Natural gas, oil, nuclear, solar, and wind — all these energy sources apparently froze up in the unprecedented winter event.
“Every source of power in the state of Texas has been compromised,” said Gov. Abbott. “Whether it be renewable power, such as wind or solar, but also, as I mentioned, access to coal-generated power, access to gas generated power also have been compromised, whether it be with regard to systems freezing up or equipment failures.”
This week’s extreme weather has been blamed for the deaths of more than 30 people, some of whom perished while struggling to keep warm inside their homes.
“Texas is an area that doesn’t safeguard against extreme cold temperature risks, like we typically see in places like the northeast, like Wisconsin or a Minnesota,” Nicolas Loris with The Heritage Foundation told CBN News.

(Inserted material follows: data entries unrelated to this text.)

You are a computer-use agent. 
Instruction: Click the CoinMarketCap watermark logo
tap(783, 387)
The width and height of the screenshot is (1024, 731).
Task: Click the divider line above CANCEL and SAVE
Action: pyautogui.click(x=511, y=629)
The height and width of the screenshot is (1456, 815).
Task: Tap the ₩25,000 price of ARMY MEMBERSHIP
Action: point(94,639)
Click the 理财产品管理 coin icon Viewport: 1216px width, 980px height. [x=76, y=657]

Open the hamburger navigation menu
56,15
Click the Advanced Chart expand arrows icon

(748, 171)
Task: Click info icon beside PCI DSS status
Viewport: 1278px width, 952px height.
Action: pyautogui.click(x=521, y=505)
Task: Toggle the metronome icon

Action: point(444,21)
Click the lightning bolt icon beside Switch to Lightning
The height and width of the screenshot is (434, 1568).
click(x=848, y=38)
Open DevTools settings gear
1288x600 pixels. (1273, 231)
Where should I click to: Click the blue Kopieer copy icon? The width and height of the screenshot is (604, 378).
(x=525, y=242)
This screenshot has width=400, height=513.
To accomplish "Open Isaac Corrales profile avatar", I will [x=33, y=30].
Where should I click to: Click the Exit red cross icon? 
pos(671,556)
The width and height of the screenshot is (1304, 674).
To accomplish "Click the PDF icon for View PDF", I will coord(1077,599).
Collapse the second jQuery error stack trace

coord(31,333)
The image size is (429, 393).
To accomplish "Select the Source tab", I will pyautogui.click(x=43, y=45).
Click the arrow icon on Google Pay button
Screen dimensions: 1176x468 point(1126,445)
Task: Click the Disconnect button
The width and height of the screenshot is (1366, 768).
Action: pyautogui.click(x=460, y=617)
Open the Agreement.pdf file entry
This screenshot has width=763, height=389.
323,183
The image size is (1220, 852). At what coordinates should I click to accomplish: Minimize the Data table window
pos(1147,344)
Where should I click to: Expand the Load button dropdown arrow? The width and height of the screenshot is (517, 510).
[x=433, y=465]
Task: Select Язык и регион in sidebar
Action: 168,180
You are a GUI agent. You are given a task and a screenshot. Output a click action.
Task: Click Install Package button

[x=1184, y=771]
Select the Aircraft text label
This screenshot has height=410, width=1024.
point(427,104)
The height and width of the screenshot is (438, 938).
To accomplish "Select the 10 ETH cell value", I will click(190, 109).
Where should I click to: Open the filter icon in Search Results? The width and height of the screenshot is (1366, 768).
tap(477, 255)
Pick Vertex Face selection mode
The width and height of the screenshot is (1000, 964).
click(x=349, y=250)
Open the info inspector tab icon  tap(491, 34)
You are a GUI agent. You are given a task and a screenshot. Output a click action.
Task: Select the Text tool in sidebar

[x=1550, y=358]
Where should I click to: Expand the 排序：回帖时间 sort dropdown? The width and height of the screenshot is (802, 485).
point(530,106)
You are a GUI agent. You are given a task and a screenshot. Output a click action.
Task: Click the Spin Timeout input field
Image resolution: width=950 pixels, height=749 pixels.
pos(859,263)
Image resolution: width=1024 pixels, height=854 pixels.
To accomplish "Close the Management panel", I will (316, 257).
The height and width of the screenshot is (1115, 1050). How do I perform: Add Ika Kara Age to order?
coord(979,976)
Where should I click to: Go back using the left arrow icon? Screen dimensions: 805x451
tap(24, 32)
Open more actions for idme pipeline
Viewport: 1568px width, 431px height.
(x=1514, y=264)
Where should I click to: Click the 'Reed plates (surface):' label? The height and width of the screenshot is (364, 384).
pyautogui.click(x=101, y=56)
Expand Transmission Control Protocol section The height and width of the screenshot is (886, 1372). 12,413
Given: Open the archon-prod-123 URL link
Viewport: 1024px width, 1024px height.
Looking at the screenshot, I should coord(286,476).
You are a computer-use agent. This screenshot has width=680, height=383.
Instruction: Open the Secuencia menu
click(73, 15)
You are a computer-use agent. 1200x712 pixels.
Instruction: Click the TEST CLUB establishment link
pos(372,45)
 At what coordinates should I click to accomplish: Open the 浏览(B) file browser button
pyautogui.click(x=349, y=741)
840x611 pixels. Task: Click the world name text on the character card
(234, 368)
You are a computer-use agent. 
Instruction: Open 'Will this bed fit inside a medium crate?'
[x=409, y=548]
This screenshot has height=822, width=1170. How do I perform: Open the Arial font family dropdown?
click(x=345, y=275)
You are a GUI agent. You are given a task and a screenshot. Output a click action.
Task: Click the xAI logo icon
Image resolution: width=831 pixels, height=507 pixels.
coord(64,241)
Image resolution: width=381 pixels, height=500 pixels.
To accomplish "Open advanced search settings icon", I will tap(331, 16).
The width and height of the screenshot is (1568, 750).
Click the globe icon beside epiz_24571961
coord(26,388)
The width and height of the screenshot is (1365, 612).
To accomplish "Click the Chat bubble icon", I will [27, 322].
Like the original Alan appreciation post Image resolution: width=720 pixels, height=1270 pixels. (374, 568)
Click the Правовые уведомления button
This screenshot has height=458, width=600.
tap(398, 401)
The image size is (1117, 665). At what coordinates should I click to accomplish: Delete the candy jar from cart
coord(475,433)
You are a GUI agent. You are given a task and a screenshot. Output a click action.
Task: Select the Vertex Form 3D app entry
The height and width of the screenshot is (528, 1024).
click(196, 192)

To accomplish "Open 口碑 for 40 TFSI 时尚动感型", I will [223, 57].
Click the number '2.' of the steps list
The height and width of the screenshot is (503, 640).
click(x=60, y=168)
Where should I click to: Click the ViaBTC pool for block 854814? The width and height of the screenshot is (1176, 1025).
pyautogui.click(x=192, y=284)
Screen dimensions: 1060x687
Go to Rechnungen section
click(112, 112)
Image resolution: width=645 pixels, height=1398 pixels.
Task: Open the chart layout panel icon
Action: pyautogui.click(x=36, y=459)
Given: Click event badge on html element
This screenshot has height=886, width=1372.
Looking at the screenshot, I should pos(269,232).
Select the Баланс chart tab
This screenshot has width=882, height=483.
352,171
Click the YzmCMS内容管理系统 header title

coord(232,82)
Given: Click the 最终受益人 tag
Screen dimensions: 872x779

Supporters of fossil fuel say the fact that half the wind turbines in the state froze shows the limits of alternative energy sources. “This shows how the Green New Deal would be a deadly deal for the United States of America,” Abbott told Fox News’s Sean Hannity.
But rather than scapegoat renewable energy or fossil fuel sources, Clint Woods with Americans for Prosperity says the Texas outage illustrates why it’s important to have diverse sources of energy.
“When consumers vote with their dollars, they tend to prefer affordable, low cost, reliable and usually pretty dense energy that doesn’t require an enormous amount of land and so that’s often a mix of energy resources,” Woods told CBN News.
Meanwhile, there’s no word yet on when power will be fully restored as folks prepare for more freezing temperatures through the weekend.